WHAT IS BEING ASKED:
Retype the part of the forum post below starting with "I'm trying to pass" and going on through "a another function.", keeping every character unchanged.

READING PASSAGE:
───

函数中的Return语句从不打印到屏幕

Question

I'm trying to pass in some parameters into one function, store those values into a set of elements in a struct. Then print those values from within the struct, by calling a another function.

Here's what I'm trying to do:

#include <stdio.h>
#include <string.h>
#include <stdlib.h>

typedef struct temp
{
    int num;
    char * name;
    struct temp * nextPtr;
}temp;

temp * test();
char * printTest(temp * print);

int main (void)
{
    test("TV",200);
    struct temp * t;
    printTest(t);
    return 0;
}

temp * test(char * name, int num)
{
    struct temp * mem = malloc(sizeof(struct temp));
    mem->name = malloc(sizeof(strlen(name) + 1));
    mem->name = name;

    mem->num = num;
    mem->nextPtr = NULL;
    return mem;
}

char * printTest(temp * print)

───

SUPPLIED MATERIAL:
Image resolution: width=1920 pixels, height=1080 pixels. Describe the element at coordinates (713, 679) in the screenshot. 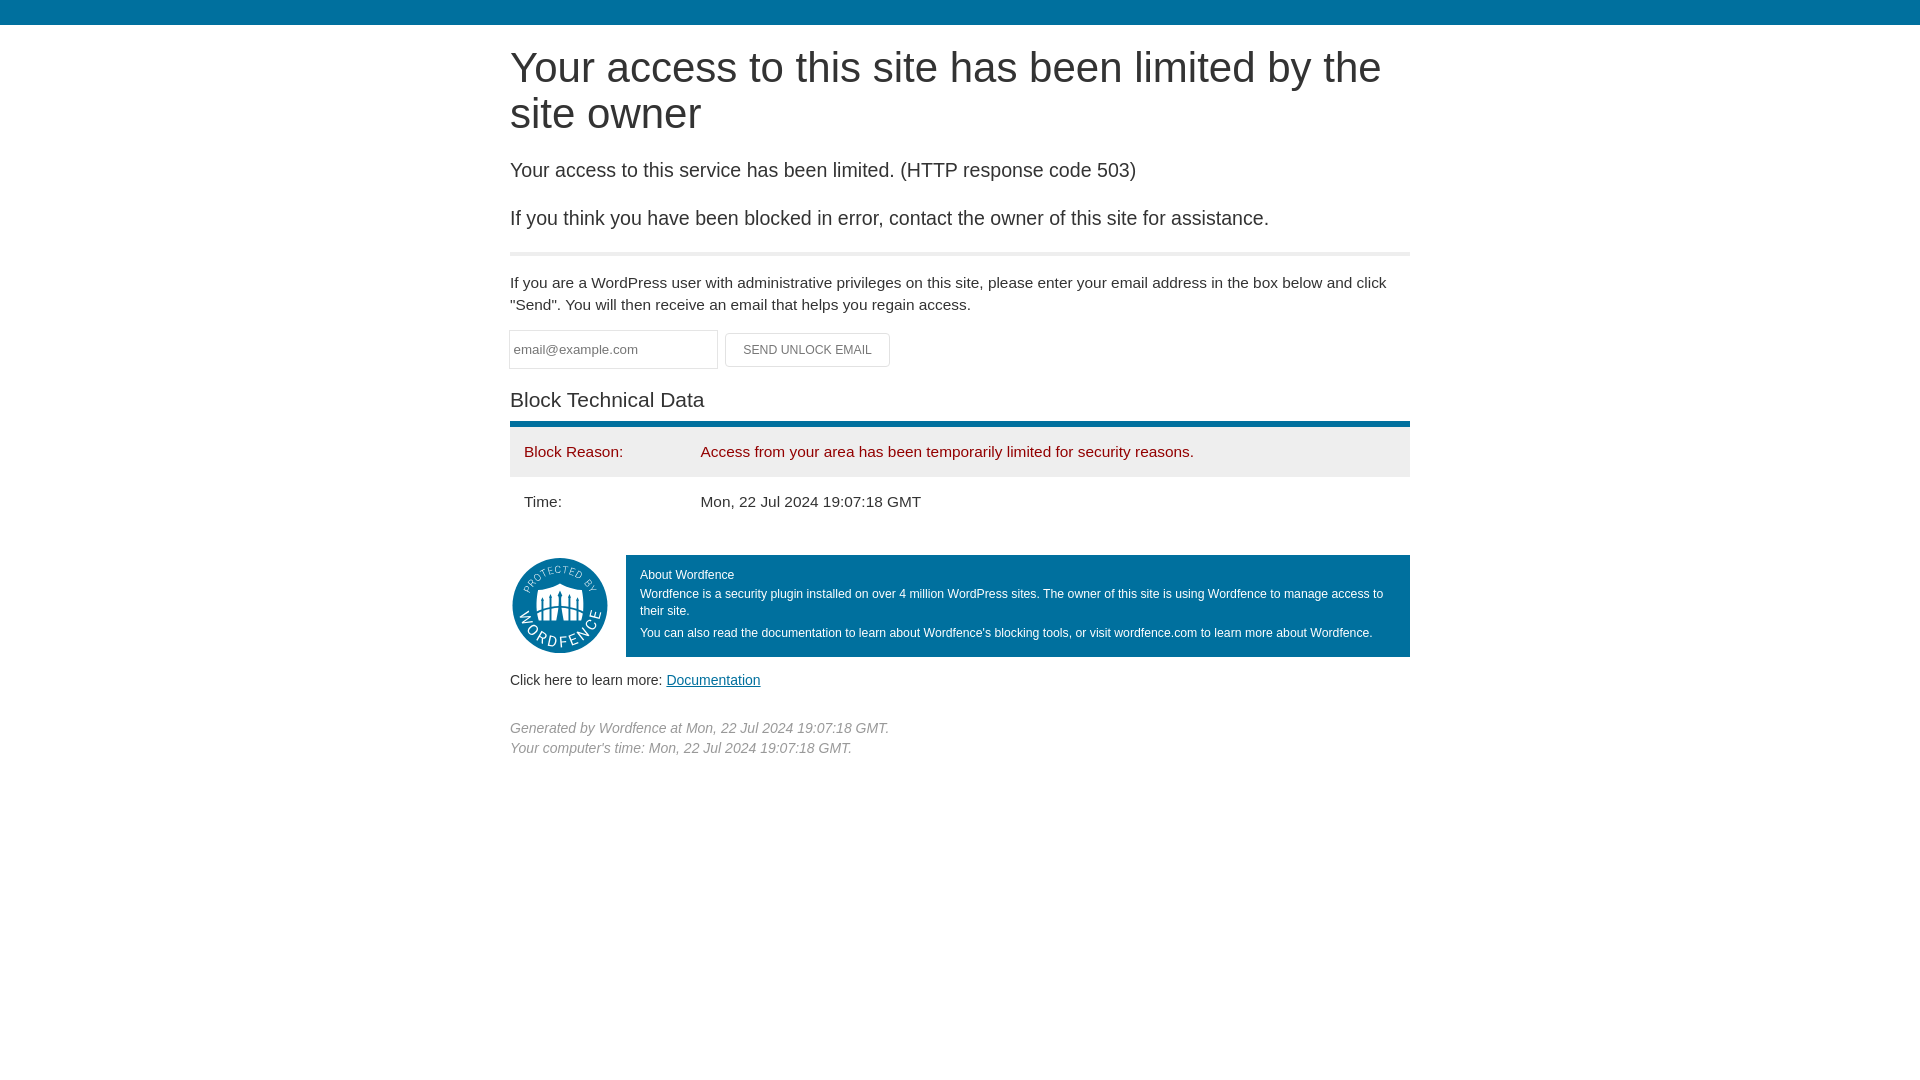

───

RESPONSE TO THE TASK:
I'm trying to pass in some parameters into one function, store those values into a set of elements in a struct. Then print those values from within the struct, by calling a another function.